[Stored records]
______

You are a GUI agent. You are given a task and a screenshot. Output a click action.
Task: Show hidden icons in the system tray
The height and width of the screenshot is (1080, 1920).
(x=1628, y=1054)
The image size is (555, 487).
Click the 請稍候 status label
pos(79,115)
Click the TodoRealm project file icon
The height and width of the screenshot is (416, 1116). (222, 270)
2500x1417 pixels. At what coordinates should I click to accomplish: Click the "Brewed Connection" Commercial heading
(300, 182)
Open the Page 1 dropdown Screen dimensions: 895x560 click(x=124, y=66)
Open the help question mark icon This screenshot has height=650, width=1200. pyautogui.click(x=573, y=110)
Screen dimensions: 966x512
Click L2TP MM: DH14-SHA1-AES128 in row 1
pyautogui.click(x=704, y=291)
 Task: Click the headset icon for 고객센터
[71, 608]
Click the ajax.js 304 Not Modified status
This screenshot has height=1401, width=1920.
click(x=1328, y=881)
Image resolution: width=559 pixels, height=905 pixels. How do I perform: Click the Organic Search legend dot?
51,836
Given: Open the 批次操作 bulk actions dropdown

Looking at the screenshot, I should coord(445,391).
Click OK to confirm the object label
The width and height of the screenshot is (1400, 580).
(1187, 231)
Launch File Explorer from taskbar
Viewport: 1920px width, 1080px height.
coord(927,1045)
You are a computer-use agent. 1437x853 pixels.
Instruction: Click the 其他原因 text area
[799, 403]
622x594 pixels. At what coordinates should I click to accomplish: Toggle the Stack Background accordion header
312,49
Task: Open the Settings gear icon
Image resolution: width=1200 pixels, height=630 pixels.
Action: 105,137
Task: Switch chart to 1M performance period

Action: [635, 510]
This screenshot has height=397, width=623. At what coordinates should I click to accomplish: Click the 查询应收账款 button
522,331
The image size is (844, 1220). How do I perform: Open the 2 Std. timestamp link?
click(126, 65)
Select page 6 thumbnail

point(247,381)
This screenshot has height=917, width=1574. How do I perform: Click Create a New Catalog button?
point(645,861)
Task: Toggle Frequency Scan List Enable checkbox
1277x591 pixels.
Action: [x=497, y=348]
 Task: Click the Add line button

______

Format every line of the material above as a JSON list of strings, one string per line, leaving out blank lines.

**OUTPUT OF THE TASK:**
[
  "You are a GUI agent. You are given a task and a screenshot. Output a click action.",
  "Task: Show hidden icons in the system tray",
  "The height and width of the screenshot is (1080, 1920).",
  "(x=1628, y=1054)",
  "The image size is (555, 487).",
  "Click the 請稍候 status label",
  "pos(79,115)",
  "Click the TodoRealm project file icon",
  "The height and width of the screenshot is (416, 1116). (222, 270)",
  "2500x1417 pixels. At what coordinates should I click to accomplish: Click the \"Brewed Connection\" Commercial heading",
  "(300, 182)",
  "Open the Page 1 dropdown Screen dimensions: 895x560 click(x=124, y=66)",
  "Open the help question mark icon This screenshot has height=650, width=1200. pyautogui.click(x=573, y=110)",
  "Screen dimensions: 966x512",
  "Click L2TP MM: DH14-SHA1-AES128 in row 1",
  "pyautogui.click(x=704, y=291)",
  " Task: Click the headset icon for 고객센터",
  "[71, 608]",
  "Click the ajax.js 304 Not Modified status",
  "This screenshot has height=1401, width=1920.",
  "click(x=1328, y=881)",
  "Image resolution: width=559 pixels, height=905 pixels. How do I perform: Click the Organic Search legend dot?",
  "51,836",
  "Given: Open the 批次操作 bulk actions dropdown",
  "Looking at the screenshot, I should coord(445,391).",
  "Click OK to confirm the object label",
  "The width and height of the screenshot is (1400, 580).",
  "(1187, 231)",
  "Launch File Explorer from taskbar",
  "Viewport: 1920px width, 1080px height.",
  "coord(927,1045)",
  "You are a computer-use agent. 1437x853 pixels.",
  "Instruction: Click the 其他原因 text area",
  "[799, 403]",
  "622x594 pixels. At what coordinates should I click to accomplish: Toggle the Stack Background accordion header",
  "312,49",
  "Task: Open the Settings gear icon",
  "Image resolution: width=1200 pixels, height=630 pixels.",
  "Action: 105,137",
  "Task: Switch chart to 1M performance period",
  "Action: [635, 510]",
  "This screenshot has height=397, width=623. At what coordinates should I click to accomplish: Click the 查询应收账款 button",
  "522,331",
  "The image size is (844, 1220). How do I perform: Open the 2 Std. timestamp link?",
  "click(126, 65)",
  "Select page 6 thumbnail",
  "point(247,381)",
  "This screenshot has height=917, width=1574. How do I perform: Click Create a New Catalog button?",
  "point(645,861)",
  "Task: Toggle Frequency Scan List Enable checkbox",
  "1277x591 pixels.",
  "Action: [x=497, y=348]",
  " Task: Click the Add line button"
]